## Goal
Gather every line of the records below that contains the word "Where", and copy each one out in full.

(Word and element pointing entries)
[BEGIN]

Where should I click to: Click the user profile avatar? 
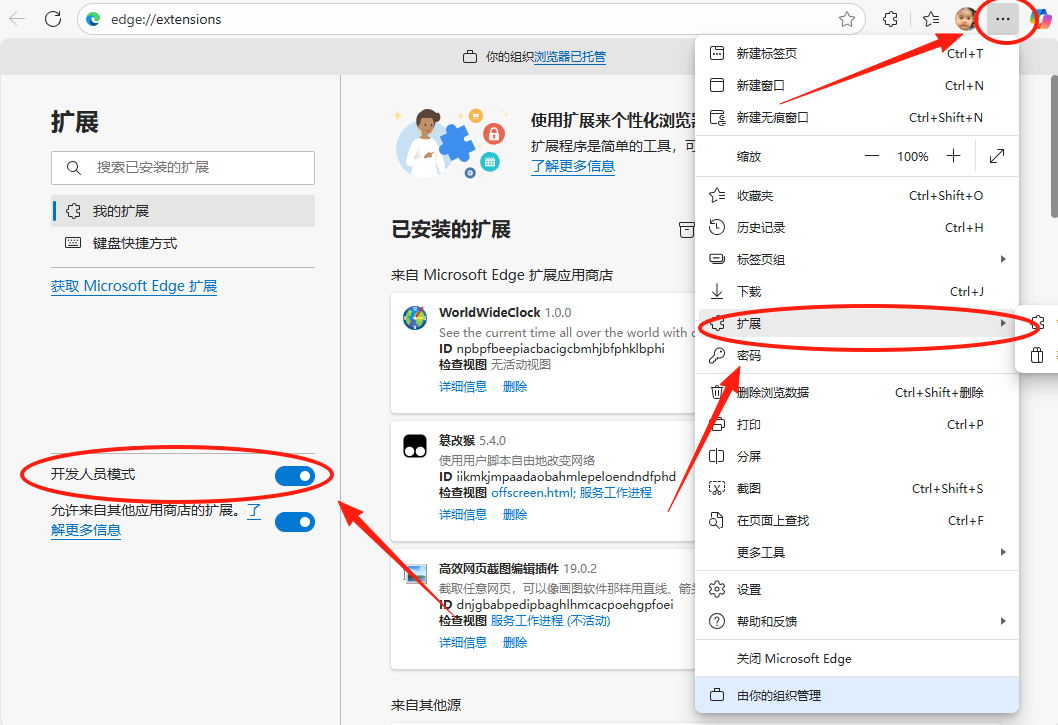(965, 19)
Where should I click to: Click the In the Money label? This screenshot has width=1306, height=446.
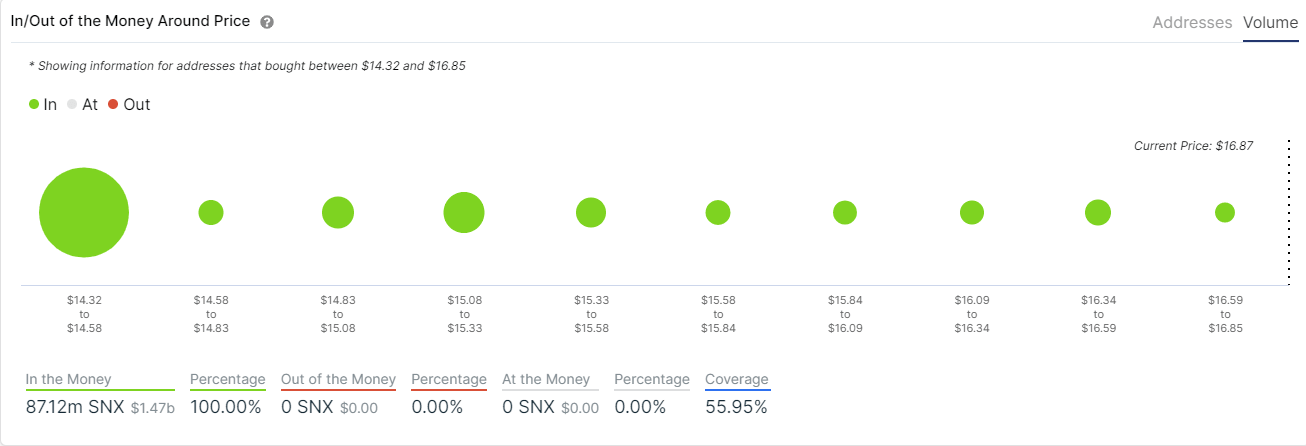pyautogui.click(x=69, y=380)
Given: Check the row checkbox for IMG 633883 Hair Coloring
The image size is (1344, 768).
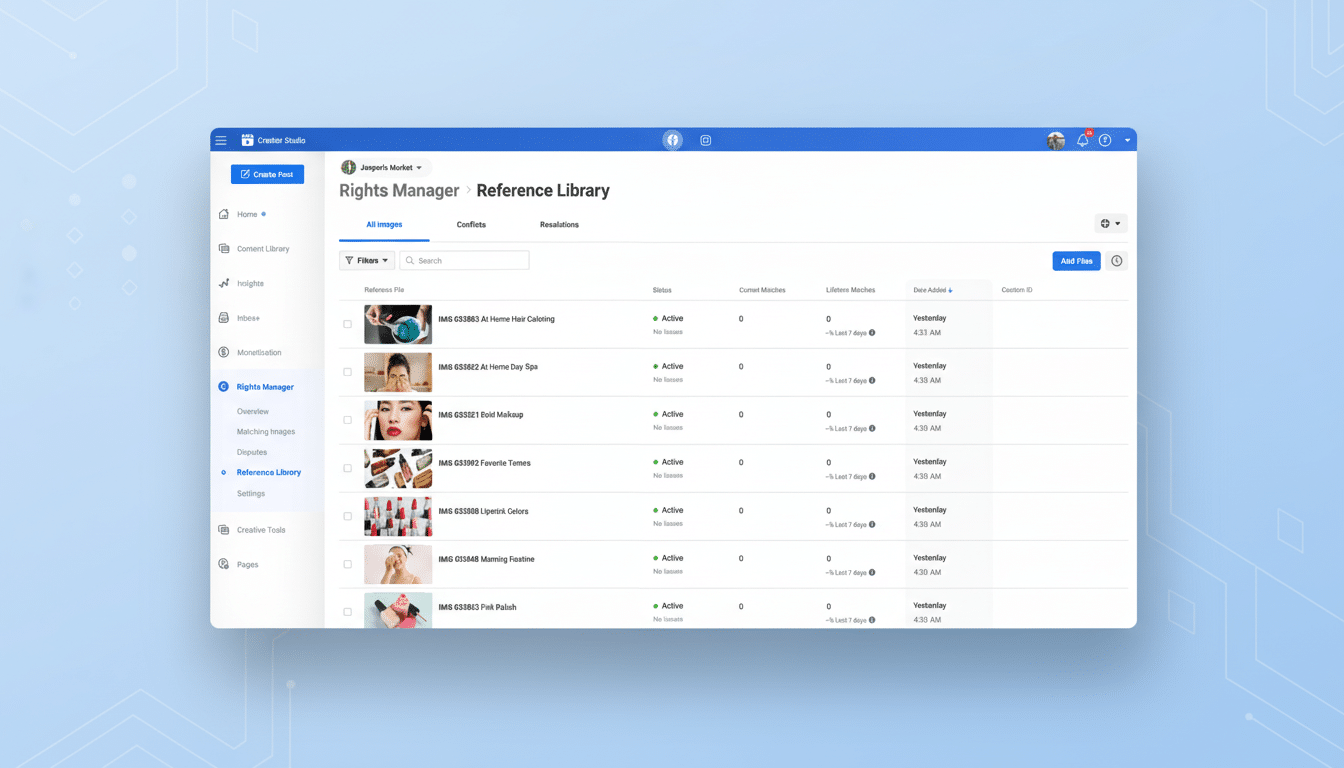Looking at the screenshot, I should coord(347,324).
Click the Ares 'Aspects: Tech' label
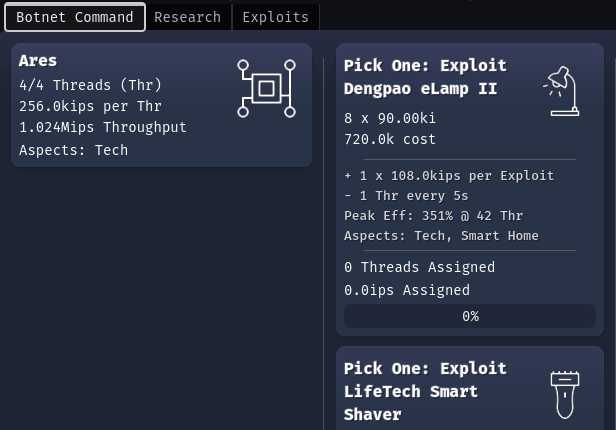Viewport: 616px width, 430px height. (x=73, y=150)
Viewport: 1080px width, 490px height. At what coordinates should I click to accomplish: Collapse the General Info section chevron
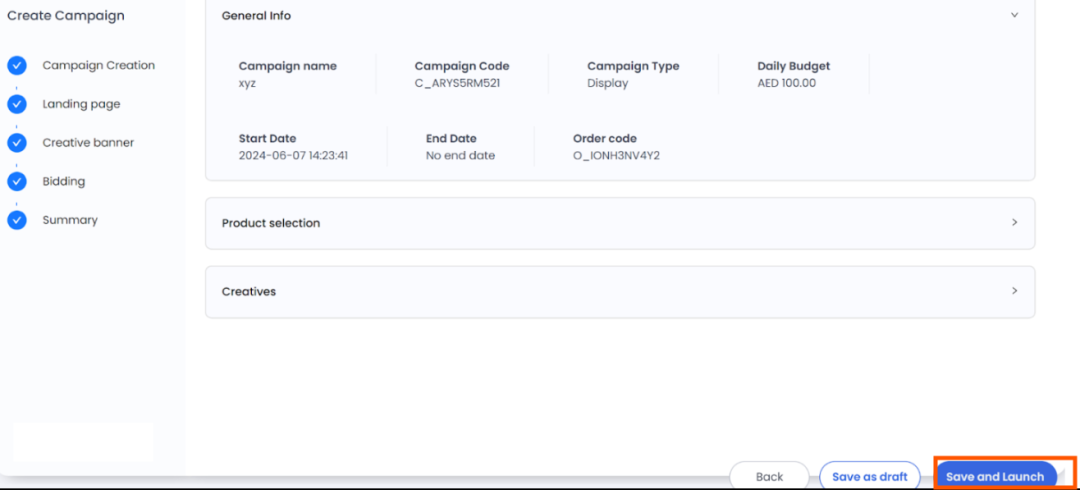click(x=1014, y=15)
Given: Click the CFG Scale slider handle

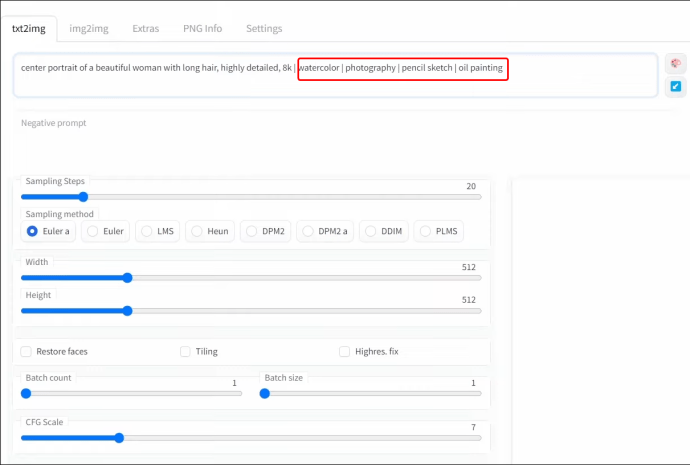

[END]

## Solution to the problem
Where should I click to: Click the user profile avatar? 
Where should I click to: Click the In the Money label? This screenshot has width=1306, height=446.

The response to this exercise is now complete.